Home Latest News Imran Khan Vows to Challenge India’s Kashmir Move

Imran Khan Vows to Challenge India’s Kashmir Move

by AFP

Courtesy PID

Pakistan’s prime minister warns situation could spiral out of control without international intervention

Prime Minister Imran Khan vowed on Tuesday to challenge at the U.N. Security Council New Delhi’s decision to strip India-Occupied Kashmir of its special autonomy, a move he warned could provoke conflict in the region.

Khan gave a forceful rebuke of Prime Minister Narenda Modi’s Monday decision to scrap the special status granted to the India-occupied part of Kashmir from India’s constitution in front of a joint-session of Parliament in Islamabad.

“I want to make it clear that we will fight this issue on every forum, [including] at the U.N. Security Council,’ said Khan, who also promised to raise the issue with heads of state and take the matter to the International Criminal Court.

Khan demanded action from the global community as he accused Modi of violating international law in pursuit of an anti-Muslim agenda in India. “If the world does not act today… [if] the developed world does not uphold its own laws, then things will go to a place that we will not be responsible for,” Khan added.

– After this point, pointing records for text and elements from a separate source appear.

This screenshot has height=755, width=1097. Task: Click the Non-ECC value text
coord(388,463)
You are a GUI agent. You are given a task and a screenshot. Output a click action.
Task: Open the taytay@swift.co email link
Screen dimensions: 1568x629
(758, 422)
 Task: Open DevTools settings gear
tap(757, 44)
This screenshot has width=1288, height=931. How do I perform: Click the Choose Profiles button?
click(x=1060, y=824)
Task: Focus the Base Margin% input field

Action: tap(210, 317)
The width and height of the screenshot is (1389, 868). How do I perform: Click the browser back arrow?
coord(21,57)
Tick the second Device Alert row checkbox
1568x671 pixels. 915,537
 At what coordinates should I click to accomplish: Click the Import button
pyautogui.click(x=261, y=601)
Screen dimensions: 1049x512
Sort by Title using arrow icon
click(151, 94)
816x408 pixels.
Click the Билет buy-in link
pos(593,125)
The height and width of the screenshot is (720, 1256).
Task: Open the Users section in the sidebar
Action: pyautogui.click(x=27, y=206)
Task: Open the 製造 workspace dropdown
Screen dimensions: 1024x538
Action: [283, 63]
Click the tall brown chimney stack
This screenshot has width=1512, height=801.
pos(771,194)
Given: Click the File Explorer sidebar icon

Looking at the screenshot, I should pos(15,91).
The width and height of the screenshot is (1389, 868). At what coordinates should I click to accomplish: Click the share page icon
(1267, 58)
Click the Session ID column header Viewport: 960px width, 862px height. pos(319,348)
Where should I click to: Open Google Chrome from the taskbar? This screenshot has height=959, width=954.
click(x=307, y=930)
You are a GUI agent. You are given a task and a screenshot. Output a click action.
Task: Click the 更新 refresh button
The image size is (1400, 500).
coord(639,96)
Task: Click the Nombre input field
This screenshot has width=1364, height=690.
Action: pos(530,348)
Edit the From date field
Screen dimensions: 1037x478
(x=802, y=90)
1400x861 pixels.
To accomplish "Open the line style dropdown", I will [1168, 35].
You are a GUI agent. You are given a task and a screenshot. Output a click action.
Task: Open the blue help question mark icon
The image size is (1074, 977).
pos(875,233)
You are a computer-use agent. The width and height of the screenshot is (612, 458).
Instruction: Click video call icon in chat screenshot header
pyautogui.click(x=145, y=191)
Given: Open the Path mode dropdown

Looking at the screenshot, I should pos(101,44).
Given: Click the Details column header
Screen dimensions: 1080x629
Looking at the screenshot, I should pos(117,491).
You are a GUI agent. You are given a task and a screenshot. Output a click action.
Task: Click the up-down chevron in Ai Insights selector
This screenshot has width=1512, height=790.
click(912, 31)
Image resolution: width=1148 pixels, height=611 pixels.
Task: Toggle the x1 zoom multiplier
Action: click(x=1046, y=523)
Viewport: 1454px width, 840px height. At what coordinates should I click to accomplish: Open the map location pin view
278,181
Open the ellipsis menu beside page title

He went on to warn that “there will be a reaction” from Kashmiris if India tries to “crush them,” likely leading to more violence in the region which in the past has brought the neighboring rivals close to conflict.

Pakistan’s military announced it “firmly stands” by Kashmiris following a meeting of the Army’s top commanders in Rawalpindi to discuss India’s move. “Pakistan Army firmly stands by the Kashmiris in their just struggle to the very end. We are prepared and shall go to any extent to fulfill our obligations in this regard,” General Qamar Javed Bajwa said, in a tweet sent by a military spokesman after the meeting. “Pakistan never recognized the sham Indian efforts to legalize its occupation” of the disputed mountainous region, spokesman Major General Asif Ghafoor said.

On Tuesday, an estimated 500 people demonstrated in Muzaffarabad, the largest city in Pakistan-administered Kashmir. “We want to tell India that Jammu and Kashmir is not the property of anyone. The people of Jammu and Kashmir will not sit quietly until they get their right to self-determination,” said protester Shamsher Khan.

Mass demonstrations were expected to kick off across the country after Friday prayers later this week.

The breathtaking Himalayan region of Kashmir has been disputed by India and Pakistan, who have fought two wars over the region, since independence in 1947. Earlier this year they came close to war yet again, after a militant attack in India-Occupied Kashmir in February was perpetrated by a local separatist but claimed by a group based in Pakistan, igniting tit-for-tat airstrikes.

Armed Kashmiri rebels and many residents have fought for the Muslim-majority region’s independence or to join Pakistan in an insurgency that has left tens of thousands dead.

Ahead of the announcements, tens of thousands of extra Indian troops were deployed in the territory and a security lockdown imposed.